- _Provided passage_
* start *
Question

tan^x-sec^4x = 1 - 2sec^2x

Answer 1

...is this supposed to be \[\tan(x) - \sec^4(x) = 1-2\sec^2(x)\]?

Answer 2

oh no. oops. its tan^4(x) - sec^4(x) = 1 - 2 sec^2(x)

Answer 3

ok you have the difference of squares here a^2+b^2=(a-b)(a+b)

Answer 4

okay so that would make it (tan^2x-sec^2x) (tan^2x+sec^2x)

Answer 5

so we have (tan^2x)^2-(sec^2x)^2=[(tanx)^2+(secx)^2][(tanx)^2-(secx)^2]

Answer 6

yes and 1=(secx)^2-(tanx)^2

Answer 7

so we have -((tanx)^2+(sec^2))((secx)^2-(tanx)^2)

Answer 8

-((tanx)^2+(secx)^2)(1)

Answer 9

ok the other side is in terms of sec so put this side in terms of sec

Answer 10

ok
thanks

Answer 11

you got it?

Answer 12

this problem is basically done

Answer 13

so we have -((secx)^2-1+(secx)^2)=-(2(secx)^2-1)=1-2(secx)^2

Answer 14

which is the other side of the equation
* end *
- _Work required_
Quote the trigonometric identity thread word for word, between "tan^x-sec^4x = 1" and "- 2 sec^2(x)", inclusive.

- _Provided records_
* start *
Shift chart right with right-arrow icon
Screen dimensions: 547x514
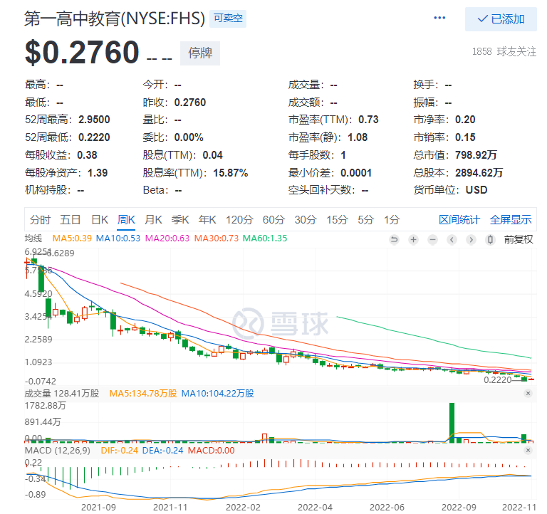point(471,240)
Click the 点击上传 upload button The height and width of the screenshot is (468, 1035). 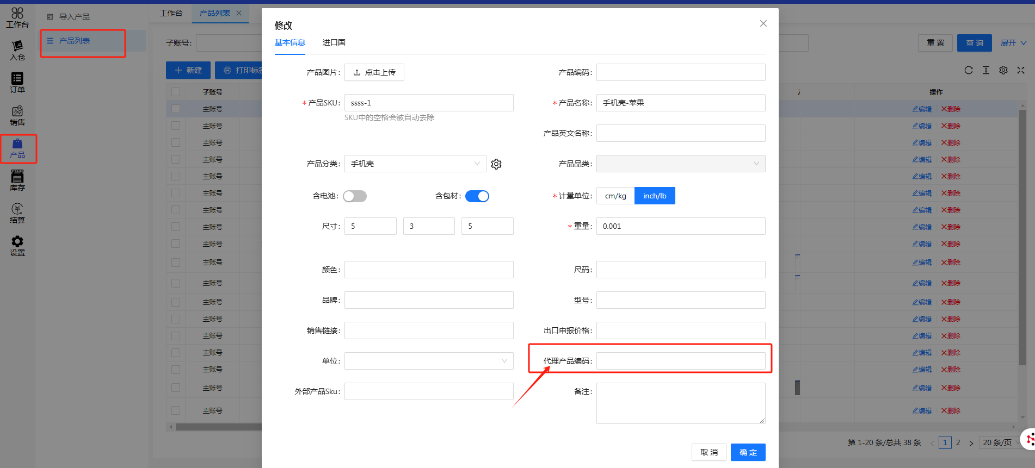(374, 72)
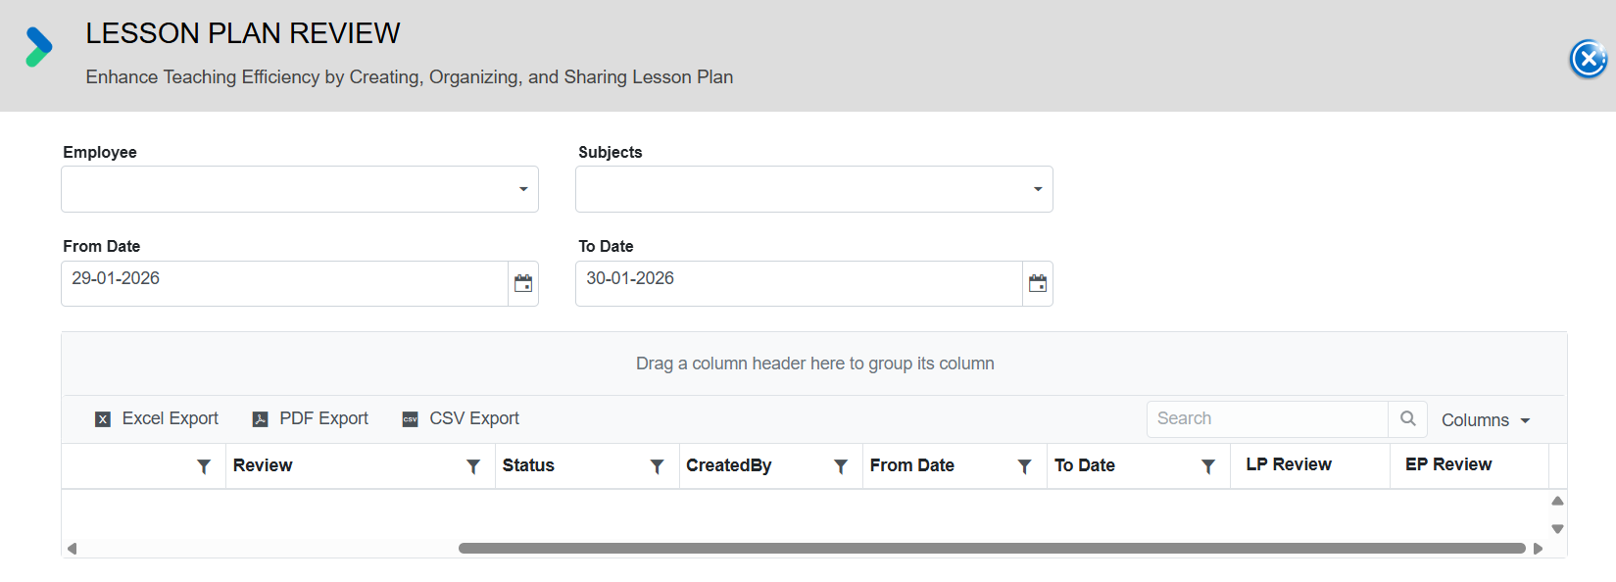Expand the Employee dropdown
This screenshot has height=582, width=1616.
523,189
* end *
- _Exercise answer_
tan^x-sec^4x = 1 - 2sec^2x

Answer 1

...is this supposed to be \[\tan(x) - \sec^4(x) = 1-2\sec^2(x)\]?

Answer 2

oh no. oops. its tan^4(x) - sec^4(x) = 1 - 2 sec^2(x)